Consumer sovereignty is the theory that consumer preferences determine the production of goods and services. It is the idea that it is consumers who influence production decisions. It is an economic concept where the consumer has some controlling power over goods that are produced and the idea that the consumer is the best judge of their own welfare. This means consumers can use their spending power as ‘votes’ for goods.

Consumer sovereignty is consumers making choices one by one, consumers buying one thing and not another, consumers transferring their money to some producers and not to others.

The theory of consumer sovereignty implies that the consumer knows what is best for himself or herself and his or her preferences will decide the allocation of scarce resources in the economy.

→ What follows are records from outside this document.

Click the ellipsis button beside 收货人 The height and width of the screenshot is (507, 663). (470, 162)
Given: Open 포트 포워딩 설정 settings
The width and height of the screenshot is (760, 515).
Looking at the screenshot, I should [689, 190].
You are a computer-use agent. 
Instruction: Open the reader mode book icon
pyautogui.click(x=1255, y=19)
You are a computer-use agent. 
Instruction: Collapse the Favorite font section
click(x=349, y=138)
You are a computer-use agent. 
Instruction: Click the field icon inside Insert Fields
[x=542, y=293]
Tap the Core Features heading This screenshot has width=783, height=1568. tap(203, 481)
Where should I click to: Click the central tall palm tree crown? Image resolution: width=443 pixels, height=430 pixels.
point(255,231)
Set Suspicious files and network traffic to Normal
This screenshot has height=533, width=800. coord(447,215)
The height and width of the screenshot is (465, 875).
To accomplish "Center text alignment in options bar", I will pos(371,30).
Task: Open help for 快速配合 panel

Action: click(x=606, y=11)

Consumer sovereignty in production is the controlling power of consumers, versus the holders of scarce resources, in what final products should be produced from these resources. It is consumers making choices one by one, consumers buying one thing and not another, consumers transferring their money to some producers and not to others. It is sometimes used as a hypothesis that the production of goods and services is determined by the consumers’ demand (rather than, say, by capital owners or producers).

Consumer sovereignty has been used in both a descriptive and a normative form. It is the economic power exercised by the preferences of consumers in a free market. In the first form, the term simply means that all economic processes are ultimately focused on satisfying the wants of the final consumer. Production, exchange, and distribution are all means; consumption is the end. As a normative principle, consumer sovereignty asserts that the performance of any economy ought to be evaluated in terms of how well it fulfills the wants of its consumers.

Consumer sovereignty in welfare is the idea that the consumer is the best judge of their own welfare (rather than, say, politicians). Contemporary economic policy discourses are heavily oriented towards competition and efficiency using the modern conceptualization of the market as an institution for resource allocation and governance. It is used to claim that, for example, the government should help the poor by giving them monetary transfers, rather than by giving them products that are deemed “essential” by the politicians. It is desirable that consumers run the economy because it is the only way to have a prosperous society.